Bono on Apple: “…you cannot get people this smart to work this hard just for money”


Bono on Apple: “…you cannot get people this smart to work this hard just for money”

Time magazine released its ‘Time 100‘ list of interesting people for 2013, and it’s packed with tech luminaries. One of those singled out is Apple head of Human Interface Jony Ive. Ive’s blurb is written by musician and activist Bono, who has had a long relationship with Apple in concert with various endeavors like a U2-branded iPod.

As someone who was brought into the Apple fold by Steve Jobs, Bono has likely had  more of a chance than most people to see the way that Ive and his team of designers work. That’s why I think that the statement is interesting to read. I’ve highlighted the most interesting line (to me) below:

Jony Ive is himself classic Apple. Brushed steel, polished glass hardware, complicated software honed to simplicity. His genius is not just his ability to see what others cannot but also how he applies it. To watch him with his workmates in the holy of holies, Apple’s design lab, or on a night out is to observe a very rare esprit de corps. They love their boss, and he loves them. What the competitors don’t seem to understand is you cannot get people this smart to work this hard just for money. Jony is Obi-Wan. His team are Jedi whose nobility depends on the pursuit of greatness over profit, believing the latter will always follow the former, stubbornly passing up near-term good opportunities to pursue great ones in the distance. Jony’s values happen to add value — emotional and financial. It takes a unique alchemy of form and function for millions of people to feel so passionately about the robot in their pocket.
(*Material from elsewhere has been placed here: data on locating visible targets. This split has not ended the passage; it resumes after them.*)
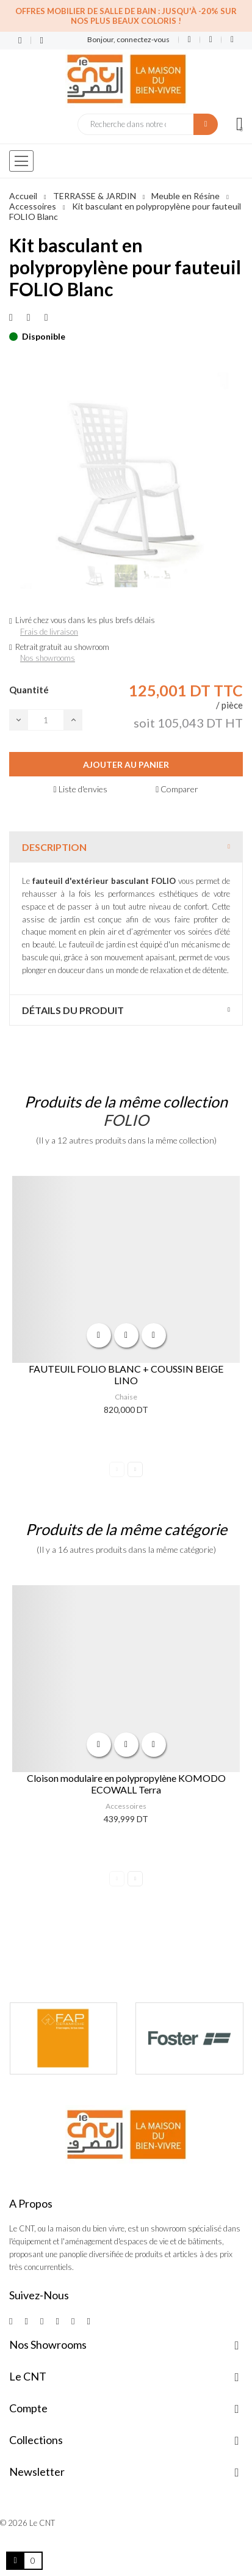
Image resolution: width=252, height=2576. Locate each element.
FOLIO (126, 1120)
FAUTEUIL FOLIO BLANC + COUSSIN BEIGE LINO (126, 1374)
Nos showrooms (47, 658)
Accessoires (126, 1806)
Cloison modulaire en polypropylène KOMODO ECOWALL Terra (126, 1783)
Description (54, 847)
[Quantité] (45, 720)
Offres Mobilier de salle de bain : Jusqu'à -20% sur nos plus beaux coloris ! (126, 16)
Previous (116, 1469)
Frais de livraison (49, 632)
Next (135, 1469)
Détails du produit (73, 1010)
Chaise (126, 1396)
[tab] (126, 847)
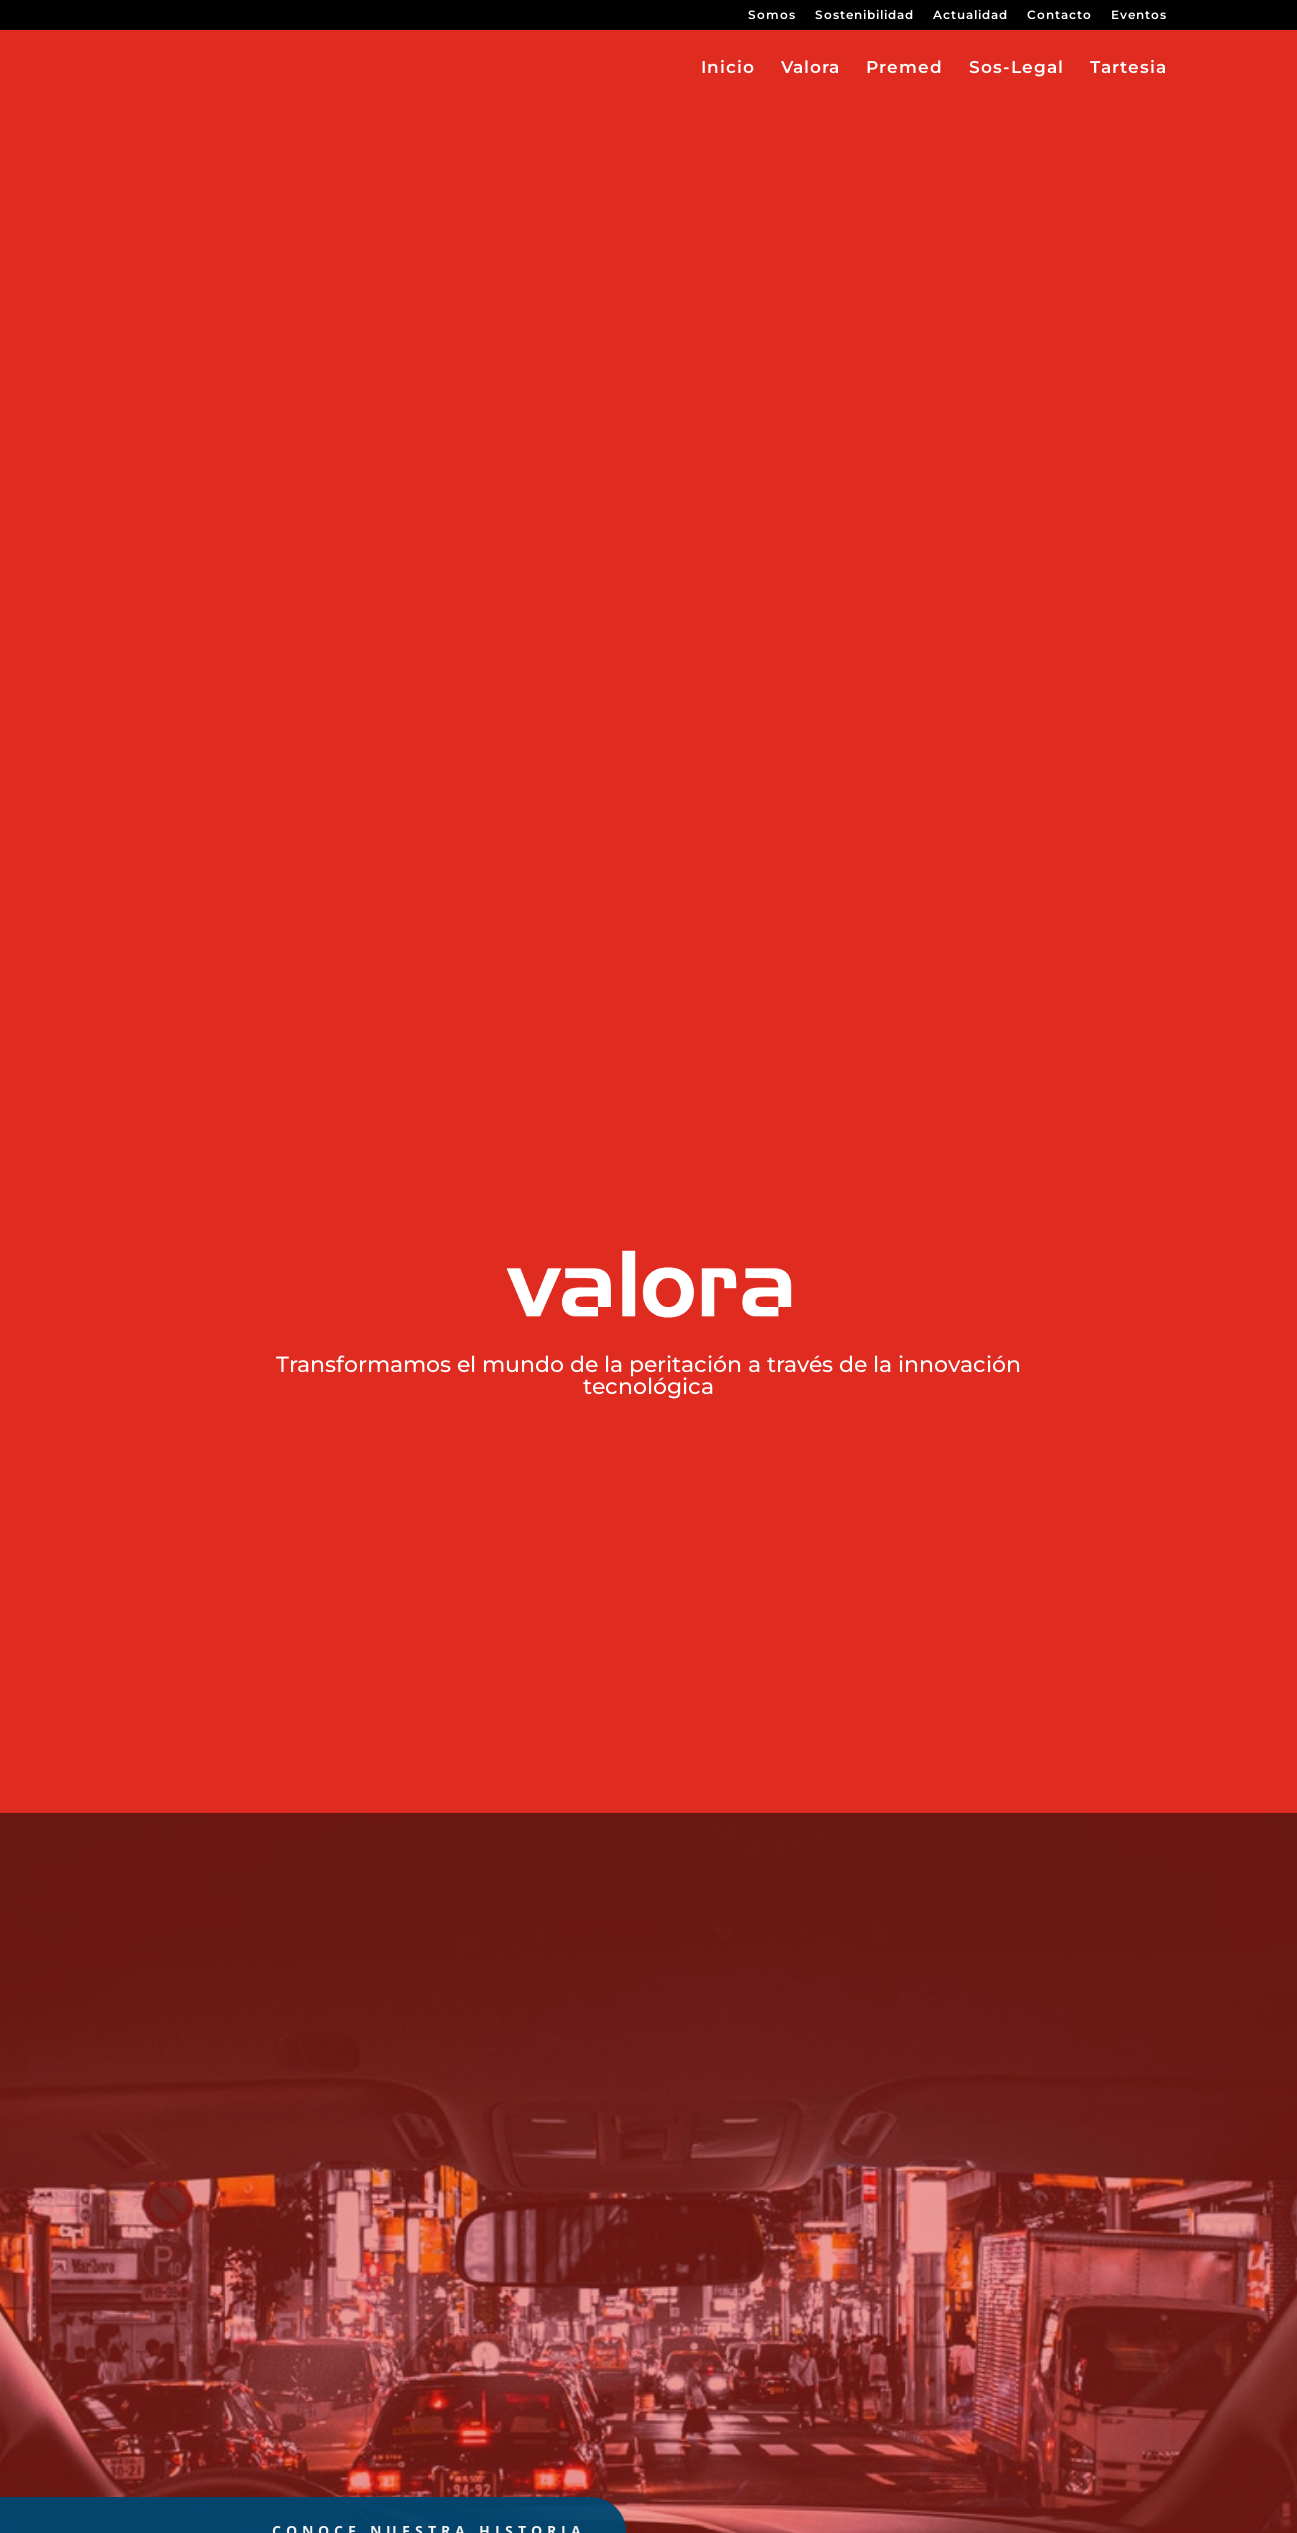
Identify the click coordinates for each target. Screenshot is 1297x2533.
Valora (810, 68)
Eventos (1139, 15)
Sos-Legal (1016, 68)
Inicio (728, 68)
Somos (772, 15)
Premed (904, 68)
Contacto (1059, 15)
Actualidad (970, 15)
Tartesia (1128, 68)
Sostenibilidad (864, 15)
That line is more accurate than most will ever know, and it’s one of the things that people misunderstand about Apple as a company on a large scale, as well as at a small scale. Yes, Apple is getting to the point in its evolution where the acquisition and retention of talent is going to become a very big concern. But the people that do work there now are there for more than the pay.

There’s a host of reasons that a talented someone working at Apple might stick around, and I don’t work there so I can’t state with any direct authority what all of them are. But Apple’s insistence on building small to medium-size teams that shoulder real responsibility and make real decisions that actually end up shipping is nearly unparalleled in modern companies, and almost completely unique when it comes to “big” hardware.

People work at Apple because they’re passionate about doing the absolute best work they’re capable of and they know that those goals are aligned with the company’s at large. I cannot state enough how rare that actually is. When Bono (yes, Bono) says that you can’t get people this smart to work this hard for money alone, he’s actually describing one of the core reasons that Apple is so successful and one of the biggest things that other companies overlook when trying to duplicate the model.

One of the most successful companies at playing on that model, ironically, has been Facebook, which ships relentlessly. And though there has been some talk about ex-Apple folks being hired by Facebook in the press, that’s even more true than most publications have let on. The irony in the situation might actually be that some of those hard-working and creative people have become a bit nonplussed by the bounds that Apple’s overarching vision have imposed on them, are looking for an environment that lets them push even more.